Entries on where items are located
§ §

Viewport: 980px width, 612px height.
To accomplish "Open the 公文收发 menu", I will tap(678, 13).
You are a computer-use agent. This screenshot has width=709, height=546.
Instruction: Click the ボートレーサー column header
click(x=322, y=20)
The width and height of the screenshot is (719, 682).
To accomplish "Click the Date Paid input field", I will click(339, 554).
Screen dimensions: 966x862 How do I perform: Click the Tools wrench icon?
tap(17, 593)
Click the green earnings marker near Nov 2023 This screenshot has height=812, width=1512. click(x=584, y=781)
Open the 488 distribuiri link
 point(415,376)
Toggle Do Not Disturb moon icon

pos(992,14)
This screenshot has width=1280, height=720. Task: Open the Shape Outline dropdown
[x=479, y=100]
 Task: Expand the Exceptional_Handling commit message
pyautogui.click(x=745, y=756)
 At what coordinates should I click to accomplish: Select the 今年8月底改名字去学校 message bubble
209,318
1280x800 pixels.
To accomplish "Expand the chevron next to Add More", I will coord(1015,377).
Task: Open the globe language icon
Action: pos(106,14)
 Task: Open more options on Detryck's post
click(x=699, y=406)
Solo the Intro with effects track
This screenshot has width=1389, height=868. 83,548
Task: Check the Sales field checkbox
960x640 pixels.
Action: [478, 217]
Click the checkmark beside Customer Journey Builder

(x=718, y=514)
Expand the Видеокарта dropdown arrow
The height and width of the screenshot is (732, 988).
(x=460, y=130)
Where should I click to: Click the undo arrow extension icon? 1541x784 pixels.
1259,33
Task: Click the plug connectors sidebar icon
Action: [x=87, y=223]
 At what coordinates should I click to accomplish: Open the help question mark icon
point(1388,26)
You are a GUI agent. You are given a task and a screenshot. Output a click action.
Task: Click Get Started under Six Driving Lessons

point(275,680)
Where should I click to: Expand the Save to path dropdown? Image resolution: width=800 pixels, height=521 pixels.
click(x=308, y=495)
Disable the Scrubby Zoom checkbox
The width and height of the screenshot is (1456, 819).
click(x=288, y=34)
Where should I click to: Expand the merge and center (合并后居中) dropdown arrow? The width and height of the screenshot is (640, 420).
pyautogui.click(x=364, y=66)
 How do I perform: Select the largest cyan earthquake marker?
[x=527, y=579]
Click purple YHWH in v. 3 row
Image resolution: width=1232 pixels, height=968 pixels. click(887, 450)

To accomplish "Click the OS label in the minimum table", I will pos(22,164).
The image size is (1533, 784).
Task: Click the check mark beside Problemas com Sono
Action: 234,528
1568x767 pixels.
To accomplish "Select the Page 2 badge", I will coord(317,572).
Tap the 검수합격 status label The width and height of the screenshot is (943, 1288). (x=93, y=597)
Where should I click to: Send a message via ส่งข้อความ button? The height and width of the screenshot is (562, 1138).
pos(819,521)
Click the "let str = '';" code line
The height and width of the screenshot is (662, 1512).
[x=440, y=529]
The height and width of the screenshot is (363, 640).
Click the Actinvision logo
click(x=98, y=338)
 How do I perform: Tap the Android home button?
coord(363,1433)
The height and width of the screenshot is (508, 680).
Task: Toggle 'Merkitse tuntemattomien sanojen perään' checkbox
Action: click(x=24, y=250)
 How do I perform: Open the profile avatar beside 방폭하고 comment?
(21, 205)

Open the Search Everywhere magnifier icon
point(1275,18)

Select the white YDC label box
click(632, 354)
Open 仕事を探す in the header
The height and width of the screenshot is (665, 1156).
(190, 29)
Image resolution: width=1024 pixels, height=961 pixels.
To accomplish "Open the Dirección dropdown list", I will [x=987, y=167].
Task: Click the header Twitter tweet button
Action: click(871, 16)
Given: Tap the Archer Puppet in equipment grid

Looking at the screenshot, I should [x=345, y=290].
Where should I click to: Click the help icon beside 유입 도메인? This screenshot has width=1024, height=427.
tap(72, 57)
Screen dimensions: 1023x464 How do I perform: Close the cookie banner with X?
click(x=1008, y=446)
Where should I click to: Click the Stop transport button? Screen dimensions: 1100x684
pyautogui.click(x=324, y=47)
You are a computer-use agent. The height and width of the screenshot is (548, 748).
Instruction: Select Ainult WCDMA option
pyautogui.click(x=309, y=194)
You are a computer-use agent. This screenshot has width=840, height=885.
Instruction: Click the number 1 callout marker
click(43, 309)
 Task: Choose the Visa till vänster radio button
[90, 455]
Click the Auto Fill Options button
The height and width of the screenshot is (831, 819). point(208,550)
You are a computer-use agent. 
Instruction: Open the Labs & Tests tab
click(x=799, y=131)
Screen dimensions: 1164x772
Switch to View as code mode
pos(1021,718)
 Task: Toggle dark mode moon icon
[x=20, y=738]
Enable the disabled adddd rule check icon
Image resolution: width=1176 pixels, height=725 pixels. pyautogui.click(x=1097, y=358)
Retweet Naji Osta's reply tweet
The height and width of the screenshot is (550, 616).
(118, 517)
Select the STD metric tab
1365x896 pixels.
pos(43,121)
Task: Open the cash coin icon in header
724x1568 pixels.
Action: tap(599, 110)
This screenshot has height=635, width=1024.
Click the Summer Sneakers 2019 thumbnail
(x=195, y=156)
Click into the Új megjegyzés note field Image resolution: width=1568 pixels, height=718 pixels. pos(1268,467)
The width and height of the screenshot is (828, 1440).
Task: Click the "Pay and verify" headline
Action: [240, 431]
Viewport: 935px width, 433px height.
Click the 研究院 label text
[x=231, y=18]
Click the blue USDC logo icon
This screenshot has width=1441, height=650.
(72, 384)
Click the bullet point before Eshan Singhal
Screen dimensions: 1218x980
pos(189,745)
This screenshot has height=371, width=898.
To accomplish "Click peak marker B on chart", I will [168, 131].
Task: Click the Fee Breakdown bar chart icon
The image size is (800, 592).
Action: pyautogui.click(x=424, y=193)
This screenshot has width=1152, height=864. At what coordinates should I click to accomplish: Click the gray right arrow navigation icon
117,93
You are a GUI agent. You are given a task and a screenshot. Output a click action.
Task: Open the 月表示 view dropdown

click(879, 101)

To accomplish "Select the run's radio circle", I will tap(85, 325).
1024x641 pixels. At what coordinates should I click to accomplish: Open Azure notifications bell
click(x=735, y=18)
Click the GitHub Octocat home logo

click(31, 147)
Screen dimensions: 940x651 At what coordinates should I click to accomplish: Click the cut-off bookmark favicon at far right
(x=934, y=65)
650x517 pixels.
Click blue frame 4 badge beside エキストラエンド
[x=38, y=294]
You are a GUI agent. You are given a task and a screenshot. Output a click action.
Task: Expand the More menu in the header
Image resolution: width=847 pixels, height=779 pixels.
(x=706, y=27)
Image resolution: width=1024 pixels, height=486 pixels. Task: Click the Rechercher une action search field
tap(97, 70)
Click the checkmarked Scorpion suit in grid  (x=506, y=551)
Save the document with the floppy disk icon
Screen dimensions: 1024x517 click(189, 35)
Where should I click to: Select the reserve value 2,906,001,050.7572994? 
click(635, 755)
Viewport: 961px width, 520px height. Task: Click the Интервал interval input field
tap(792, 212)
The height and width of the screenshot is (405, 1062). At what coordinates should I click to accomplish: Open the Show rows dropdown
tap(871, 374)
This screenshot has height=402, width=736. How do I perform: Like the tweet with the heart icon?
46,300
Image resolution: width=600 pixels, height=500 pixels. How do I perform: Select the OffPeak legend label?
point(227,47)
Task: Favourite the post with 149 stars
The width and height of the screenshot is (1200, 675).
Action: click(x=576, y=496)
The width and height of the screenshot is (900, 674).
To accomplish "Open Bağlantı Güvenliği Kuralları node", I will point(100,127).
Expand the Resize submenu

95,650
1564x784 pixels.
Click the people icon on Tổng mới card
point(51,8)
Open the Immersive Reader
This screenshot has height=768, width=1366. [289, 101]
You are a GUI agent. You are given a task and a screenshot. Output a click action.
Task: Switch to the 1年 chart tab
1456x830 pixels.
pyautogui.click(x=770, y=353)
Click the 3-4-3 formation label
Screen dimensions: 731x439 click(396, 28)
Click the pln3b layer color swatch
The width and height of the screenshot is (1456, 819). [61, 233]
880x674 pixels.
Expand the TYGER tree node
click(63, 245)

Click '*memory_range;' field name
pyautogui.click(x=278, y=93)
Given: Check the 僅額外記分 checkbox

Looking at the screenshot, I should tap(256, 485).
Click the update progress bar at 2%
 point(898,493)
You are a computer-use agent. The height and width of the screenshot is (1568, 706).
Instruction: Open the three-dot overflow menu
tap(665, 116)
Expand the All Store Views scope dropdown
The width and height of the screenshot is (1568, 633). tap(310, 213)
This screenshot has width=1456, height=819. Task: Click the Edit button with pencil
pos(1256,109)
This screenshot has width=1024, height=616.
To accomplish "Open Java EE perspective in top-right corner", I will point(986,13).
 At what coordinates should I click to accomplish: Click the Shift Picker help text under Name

§ §

▶ [Directions for this task] Format the lines from the start of the items through the line containing "will click(339, 554).", inclusive, as a JSON list of strings, one string per line and no blank lines.

▶ [Solved problem]
[
  "Viewport: 980px width, 612px height.",
  "To accomplish \"Open the 公文收发 menu\", I will tap(678, 13).",
  "You are a computer-use agent. This screenshot has width=709, height=546.",
  "Instruction: Click the ボートレーサー column header",
  "click(x=322, y=20)",
  "The width and height of the screenshot is (719, 682).",
  "To accomplish \"Click the Date Paid input field\", I will click(339, 554)."
]